A practical approach to determining the cause of impaired consciousness in systemic disease requires an understanding of the mechanisms by which primary neurologic disorders as well as systemic diseases may affect the central nervous system (CNS). The neuroanatomic localization of consciousness implies that both focal and global, or diffuse, processes may alter the level or content of consciousness. Structural causes are intuitively easier to understand than many metabolic or diffuse causes. Compression, distortion, or infarction of the brainstem and RAS are processes for which urgent interventions, such as neurosurgical evacuation of a mass lesion or thrombectomy of an occluded artery, may be indicated.
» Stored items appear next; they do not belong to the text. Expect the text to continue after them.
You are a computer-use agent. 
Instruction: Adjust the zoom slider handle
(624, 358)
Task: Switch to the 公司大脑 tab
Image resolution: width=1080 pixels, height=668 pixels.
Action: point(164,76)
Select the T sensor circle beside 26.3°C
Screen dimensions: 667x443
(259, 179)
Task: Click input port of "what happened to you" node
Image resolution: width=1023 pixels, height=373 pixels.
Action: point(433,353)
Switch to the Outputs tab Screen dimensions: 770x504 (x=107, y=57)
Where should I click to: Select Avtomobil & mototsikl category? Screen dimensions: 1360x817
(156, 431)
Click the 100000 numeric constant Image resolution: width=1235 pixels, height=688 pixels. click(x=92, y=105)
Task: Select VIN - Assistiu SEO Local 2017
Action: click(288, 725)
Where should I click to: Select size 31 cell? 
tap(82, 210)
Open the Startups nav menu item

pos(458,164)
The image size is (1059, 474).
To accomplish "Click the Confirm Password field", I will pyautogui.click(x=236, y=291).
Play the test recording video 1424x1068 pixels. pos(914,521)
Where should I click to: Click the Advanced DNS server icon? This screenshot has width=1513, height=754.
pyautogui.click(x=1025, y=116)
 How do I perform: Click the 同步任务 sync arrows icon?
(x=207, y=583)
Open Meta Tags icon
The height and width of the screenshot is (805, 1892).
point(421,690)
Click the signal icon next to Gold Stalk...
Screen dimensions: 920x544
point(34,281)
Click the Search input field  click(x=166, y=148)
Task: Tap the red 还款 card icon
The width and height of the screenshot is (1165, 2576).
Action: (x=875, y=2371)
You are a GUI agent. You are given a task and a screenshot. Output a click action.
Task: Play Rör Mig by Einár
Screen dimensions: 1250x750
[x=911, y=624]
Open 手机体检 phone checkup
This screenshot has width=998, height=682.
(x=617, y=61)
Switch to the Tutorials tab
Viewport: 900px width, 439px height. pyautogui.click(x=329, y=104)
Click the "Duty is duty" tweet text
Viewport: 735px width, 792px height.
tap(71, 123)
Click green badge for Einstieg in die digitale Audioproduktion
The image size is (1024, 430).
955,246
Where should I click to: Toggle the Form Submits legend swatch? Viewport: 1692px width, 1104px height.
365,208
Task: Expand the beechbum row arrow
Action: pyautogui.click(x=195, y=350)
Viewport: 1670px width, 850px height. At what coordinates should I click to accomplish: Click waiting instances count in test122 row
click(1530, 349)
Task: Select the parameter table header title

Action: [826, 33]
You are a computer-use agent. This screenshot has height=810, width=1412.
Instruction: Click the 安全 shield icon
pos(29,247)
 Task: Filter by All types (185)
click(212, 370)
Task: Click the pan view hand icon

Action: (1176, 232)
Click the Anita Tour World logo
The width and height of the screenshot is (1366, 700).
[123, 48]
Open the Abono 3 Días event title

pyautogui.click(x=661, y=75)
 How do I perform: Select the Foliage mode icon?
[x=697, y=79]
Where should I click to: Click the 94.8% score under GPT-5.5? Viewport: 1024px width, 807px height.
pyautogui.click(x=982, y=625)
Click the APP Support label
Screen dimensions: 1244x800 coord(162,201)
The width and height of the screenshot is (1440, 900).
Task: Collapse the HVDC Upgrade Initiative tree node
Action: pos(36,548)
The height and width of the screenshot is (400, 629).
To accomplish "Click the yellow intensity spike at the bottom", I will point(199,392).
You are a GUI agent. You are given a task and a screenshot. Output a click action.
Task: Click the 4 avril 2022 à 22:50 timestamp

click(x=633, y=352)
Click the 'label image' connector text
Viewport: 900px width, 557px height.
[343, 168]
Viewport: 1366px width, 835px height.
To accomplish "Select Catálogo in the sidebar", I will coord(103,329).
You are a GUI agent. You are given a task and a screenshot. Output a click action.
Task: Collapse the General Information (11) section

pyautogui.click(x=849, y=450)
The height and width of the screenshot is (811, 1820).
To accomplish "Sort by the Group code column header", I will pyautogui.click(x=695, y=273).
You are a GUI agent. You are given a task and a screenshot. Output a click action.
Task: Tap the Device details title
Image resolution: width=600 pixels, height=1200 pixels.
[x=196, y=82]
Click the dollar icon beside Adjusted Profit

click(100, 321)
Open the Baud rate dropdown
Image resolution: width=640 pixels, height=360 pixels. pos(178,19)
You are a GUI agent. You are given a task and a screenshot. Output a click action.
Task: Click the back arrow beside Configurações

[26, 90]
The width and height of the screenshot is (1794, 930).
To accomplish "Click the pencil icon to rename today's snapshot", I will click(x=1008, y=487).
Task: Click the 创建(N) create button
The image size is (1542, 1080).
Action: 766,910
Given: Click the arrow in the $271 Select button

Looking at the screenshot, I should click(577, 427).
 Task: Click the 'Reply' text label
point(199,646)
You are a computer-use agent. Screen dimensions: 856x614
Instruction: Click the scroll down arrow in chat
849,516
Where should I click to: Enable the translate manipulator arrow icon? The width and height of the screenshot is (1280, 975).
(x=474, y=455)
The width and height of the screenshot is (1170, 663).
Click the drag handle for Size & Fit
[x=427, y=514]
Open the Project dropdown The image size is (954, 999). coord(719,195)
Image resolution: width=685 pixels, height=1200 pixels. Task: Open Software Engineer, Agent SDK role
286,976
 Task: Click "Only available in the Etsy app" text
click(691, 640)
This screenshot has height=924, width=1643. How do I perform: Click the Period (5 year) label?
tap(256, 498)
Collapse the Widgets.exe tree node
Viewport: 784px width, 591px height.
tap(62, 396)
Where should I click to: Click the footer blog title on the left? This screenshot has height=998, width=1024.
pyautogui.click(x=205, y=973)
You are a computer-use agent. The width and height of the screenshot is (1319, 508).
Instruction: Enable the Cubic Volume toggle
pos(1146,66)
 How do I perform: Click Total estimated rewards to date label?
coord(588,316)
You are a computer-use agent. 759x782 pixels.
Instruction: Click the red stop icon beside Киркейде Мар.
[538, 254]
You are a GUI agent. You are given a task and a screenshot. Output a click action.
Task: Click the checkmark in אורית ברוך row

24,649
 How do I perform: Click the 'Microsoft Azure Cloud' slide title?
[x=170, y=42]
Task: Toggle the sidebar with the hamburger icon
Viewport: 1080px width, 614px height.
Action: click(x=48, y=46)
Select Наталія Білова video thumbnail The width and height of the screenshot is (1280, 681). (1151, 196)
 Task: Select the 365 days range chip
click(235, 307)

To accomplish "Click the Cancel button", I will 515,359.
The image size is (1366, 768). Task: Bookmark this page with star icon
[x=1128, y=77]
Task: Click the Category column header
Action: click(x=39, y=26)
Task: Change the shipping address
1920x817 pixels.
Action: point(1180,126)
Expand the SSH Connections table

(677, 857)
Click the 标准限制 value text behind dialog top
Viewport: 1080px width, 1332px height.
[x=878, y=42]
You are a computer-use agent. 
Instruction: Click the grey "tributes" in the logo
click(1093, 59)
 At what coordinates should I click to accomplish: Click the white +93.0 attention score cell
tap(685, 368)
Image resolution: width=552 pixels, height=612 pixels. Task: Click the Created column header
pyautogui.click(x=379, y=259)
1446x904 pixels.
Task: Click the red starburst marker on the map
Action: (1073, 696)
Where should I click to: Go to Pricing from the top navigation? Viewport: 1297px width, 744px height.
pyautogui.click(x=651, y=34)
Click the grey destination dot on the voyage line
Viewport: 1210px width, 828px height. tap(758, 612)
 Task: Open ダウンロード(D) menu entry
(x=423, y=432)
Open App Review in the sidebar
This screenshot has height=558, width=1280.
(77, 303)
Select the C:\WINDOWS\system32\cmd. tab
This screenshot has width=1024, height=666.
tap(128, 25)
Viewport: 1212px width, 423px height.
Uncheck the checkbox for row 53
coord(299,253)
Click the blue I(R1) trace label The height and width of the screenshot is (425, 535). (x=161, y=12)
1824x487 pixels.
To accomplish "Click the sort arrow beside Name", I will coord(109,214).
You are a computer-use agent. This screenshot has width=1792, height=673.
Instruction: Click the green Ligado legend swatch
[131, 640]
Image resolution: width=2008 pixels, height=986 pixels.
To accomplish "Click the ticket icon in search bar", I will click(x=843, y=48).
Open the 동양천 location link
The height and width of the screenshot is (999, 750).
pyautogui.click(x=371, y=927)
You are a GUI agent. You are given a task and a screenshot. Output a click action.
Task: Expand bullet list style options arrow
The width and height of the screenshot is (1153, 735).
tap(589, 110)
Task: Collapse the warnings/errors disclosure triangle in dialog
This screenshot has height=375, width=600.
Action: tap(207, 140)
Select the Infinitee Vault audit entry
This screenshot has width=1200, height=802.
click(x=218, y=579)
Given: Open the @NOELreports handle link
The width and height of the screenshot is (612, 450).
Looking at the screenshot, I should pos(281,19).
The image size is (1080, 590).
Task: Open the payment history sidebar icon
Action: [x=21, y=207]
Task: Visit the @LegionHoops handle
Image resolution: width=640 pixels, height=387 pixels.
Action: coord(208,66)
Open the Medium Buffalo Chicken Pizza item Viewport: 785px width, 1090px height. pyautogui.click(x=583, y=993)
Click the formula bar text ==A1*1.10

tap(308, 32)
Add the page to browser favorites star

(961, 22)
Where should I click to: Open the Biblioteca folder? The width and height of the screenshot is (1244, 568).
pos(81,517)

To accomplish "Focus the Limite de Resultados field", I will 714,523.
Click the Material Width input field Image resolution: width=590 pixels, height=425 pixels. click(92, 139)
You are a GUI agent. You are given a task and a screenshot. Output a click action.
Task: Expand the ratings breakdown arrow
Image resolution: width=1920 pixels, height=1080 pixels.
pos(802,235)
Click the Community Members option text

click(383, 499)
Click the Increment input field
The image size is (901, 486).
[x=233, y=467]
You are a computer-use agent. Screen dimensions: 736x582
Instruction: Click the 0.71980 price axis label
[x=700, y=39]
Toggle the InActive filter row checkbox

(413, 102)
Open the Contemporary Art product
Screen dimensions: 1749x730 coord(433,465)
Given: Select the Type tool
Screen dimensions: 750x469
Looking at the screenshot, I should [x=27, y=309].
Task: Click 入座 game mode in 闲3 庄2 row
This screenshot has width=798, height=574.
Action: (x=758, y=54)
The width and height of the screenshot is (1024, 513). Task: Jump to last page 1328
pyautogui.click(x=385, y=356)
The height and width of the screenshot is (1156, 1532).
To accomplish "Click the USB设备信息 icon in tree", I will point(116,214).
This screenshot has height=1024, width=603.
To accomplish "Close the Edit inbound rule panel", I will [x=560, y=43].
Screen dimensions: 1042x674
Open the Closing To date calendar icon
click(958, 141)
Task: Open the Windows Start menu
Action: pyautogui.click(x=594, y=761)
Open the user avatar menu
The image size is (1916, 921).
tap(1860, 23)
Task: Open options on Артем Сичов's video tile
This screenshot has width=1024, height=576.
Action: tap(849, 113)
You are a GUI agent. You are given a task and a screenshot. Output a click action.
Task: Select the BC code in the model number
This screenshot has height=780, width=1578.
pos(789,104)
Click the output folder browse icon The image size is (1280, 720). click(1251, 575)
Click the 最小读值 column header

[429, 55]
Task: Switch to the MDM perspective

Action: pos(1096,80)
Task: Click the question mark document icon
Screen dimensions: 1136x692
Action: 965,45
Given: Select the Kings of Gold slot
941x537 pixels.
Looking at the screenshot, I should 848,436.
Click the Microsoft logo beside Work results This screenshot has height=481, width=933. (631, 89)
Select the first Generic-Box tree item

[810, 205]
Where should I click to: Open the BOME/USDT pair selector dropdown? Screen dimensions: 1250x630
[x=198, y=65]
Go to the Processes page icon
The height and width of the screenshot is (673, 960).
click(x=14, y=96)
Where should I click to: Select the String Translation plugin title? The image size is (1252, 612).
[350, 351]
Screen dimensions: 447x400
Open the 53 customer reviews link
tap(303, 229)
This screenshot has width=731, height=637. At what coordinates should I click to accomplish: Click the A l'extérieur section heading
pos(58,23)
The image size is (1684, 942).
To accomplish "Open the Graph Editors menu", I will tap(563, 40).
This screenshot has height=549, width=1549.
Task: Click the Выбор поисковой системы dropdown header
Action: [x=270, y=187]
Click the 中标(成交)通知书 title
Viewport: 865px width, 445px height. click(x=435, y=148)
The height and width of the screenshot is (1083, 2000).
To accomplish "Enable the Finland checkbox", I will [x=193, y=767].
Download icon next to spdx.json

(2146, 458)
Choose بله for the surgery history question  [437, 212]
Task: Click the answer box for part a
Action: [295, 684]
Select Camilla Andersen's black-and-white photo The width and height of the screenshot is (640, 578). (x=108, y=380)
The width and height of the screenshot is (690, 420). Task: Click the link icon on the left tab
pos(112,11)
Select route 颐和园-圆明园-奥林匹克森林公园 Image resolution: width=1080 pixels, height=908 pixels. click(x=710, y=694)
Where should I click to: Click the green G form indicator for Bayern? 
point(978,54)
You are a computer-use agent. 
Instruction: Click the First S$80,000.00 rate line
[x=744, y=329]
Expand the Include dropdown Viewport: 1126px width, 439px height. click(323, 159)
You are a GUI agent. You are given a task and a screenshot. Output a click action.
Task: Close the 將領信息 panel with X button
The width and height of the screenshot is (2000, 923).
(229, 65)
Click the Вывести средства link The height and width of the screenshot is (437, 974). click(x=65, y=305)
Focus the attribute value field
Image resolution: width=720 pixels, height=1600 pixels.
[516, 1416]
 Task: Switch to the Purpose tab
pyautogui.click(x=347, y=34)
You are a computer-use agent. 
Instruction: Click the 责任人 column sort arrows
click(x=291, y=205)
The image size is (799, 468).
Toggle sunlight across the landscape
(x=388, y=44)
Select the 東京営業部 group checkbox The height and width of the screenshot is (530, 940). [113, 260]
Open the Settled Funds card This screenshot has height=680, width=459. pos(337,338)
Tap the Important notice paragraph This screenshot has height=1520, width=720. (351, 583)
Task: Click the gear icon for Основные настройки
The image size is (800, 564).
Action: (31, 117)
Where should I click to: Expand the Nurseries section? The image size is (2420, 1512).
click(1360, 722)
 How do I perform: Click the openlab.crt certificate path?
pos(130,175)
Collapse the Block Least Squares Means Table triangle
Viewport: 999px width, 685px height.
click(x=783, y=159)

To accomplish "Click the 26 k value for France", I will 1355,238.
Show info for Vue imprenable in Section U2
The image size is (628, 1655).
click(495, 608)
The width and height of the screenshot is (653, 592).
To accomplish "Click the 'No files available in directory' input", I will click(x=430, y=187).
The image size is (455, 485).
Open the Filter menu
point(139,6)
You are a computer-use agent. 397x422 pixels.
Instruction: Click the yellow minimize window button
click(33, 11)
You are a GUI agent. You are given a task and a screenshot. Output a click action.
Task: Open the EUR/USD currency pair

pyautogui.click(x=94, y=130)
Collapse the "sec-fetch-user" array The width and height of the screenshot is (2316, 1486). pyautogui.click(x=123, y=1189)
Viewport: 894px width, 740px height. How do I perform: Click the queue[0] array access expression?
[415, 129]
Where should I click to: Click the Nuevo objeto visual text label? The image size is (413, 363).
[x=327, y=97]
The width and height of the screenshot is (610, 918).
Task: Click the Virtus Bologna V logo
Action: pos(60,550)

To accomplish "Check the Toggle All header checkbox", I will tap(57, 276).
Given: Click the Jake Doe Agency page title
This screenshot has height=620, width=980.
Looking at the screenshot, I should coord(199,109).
In contrast, metabolic encephalopathies cause impaired consciousness (either content or arousal) by interfering diffusely with the functions of the brain on a biochemical level; however, some metabolic encephalopathies can be considered “structural” on a microscopic level when they result in direct cellular brain injury. Although the mechanisms by which systemic diseases cause alteration in consciousness are diverse, they can be divided into three broad categories: metabolic encephalopathies, focal neurologic manifestations of systemic disorders, and primary neurologic disorders caused by systemic disease.